Mon maître a appris aussi que M. Le Franc de Pompignan (quoiqu’il soit noyé) se comparait à Moïse, et que monsieur son frère l’évêque était Aaron ; il leur en fait ses compliments (4).

 

          Il a entendu parler aussi d’une pastorale de monsieur l’évêque, adressée aux habitants du Puy-en-Velay, par Monseigneur : Cortiat (5), secrétaire. On lui a mandé que dans cette pastorale il est question d’Aristophane, de Diagoras, du Dictionnaire encyclopédique, de Fontenelle, de La Motte, de Perrault, de Terrasson, de Boindin, du chancelier Bacon, de Descartes, de Malebranche, de Locke, de Newton, de Leibnitz, de Montesquieu, etc.

 

          Nous félicitons messieurs du Puy-en-Velay d’avoir lu les ouvrages de tous ces messieurs : tel pasteur, telles brebis. Mais mon maître n’entre dans aucune de ces querelles scientifiques ; il cultive la terre avec bien de la peine, et laisse les grands hommes éclairer leur siècle.

 

          Vous lui mandez que monsieur l’évêque d’Alais veut vous prendre pour secrétaire, en cas que vous ayez une attestation en bonne forme, que vous n’ayez point trahi les secrets de M. Le Franc de Pompignan : il vous envoie cette attestation, et il se flatte que quand vous serez à M. d’Alais vous ne ressemblerez pas à M. Cortiat, secrétaire.

 

 

P.S. – Je vous demande pardon, monsieur ; j’oubliais, dans les ouvrages de M. Le Franc de Pompignan, la Prière du déiste, qu’il a traduite de l’anglais (5).

 

 

1 – Voyez, sur le Franc de Pompignan, aux POÉSIES et au FACÉTIES.

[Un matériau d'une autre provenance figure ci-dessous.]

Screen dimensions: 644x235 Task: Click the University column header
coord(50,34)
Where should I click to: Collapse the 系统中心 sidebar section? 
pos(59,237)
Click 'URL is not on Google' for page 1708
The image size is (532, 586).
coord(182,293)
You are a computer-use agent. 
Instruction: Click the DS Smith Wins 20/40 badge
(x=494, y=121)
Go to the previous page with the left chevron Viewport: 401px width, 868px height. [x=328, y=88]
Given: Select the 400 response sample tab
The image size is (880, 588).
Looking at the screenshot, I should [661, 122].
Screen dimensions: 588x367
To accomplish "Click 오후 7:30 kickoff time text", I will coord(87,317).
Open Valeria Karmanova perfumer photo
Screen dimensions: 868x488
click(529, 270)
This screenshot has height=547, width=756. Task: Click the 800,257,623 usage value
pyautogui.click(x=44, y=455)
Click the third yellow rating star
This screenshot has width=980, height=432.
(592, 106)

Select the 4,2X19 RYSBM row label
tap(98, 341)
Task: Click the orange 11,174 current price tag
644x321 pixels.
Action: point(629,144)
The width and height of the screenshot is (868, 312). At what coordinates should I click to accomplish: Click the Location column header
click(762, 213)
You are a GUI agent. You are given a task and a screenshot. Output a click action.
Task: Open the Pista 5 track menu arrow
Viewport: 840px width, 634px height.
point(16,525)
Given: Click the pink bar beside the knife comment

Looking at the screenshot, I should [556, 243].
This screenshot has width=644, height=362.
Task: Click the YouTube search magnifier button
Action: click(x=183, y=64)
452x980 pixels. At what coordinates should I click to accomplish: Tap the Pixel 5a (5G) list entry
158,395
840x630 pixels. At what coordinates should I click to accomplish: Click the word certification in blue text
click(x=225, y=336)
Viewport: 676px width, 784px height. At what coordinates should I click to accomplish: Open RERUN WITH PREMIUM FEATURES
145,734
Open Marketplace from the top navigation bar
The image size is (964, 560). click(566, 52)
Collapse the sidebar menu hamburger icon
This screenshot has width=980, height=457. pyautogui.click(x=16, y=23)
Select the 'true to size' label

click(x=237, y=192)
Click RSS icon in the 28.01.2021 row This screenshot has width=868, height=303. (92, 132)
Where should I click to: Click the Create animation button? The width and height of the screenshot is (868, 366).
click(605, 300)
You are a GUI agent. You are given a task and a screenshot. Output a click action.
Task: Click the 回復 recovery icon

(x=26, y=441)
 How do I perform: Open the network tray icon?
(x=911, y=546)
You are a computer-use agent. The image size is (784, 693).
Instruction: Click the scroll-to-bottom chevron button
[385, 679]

2 – C’est dans une lettre imprimée qu’il parle de sa bibliothèque.

3 – « 6°/ Une jolie femme très riche, très dévote, très aimable, qui pleure le soir et le matin d’avoir perdu ses chers amis, ses chers affidés ignaciens ; qui a donné un fils au seigneur de Pompignan, son digne époux, et qui se repent d’avoir cru épouser un Apollon, etc., etc. » Variante de 1766. (G.A.)

4 – C’est Dupré Saint-Maur qui, à la réception de Le Franc à l’Académie, avait fait cette belle comparaison. (G.A.)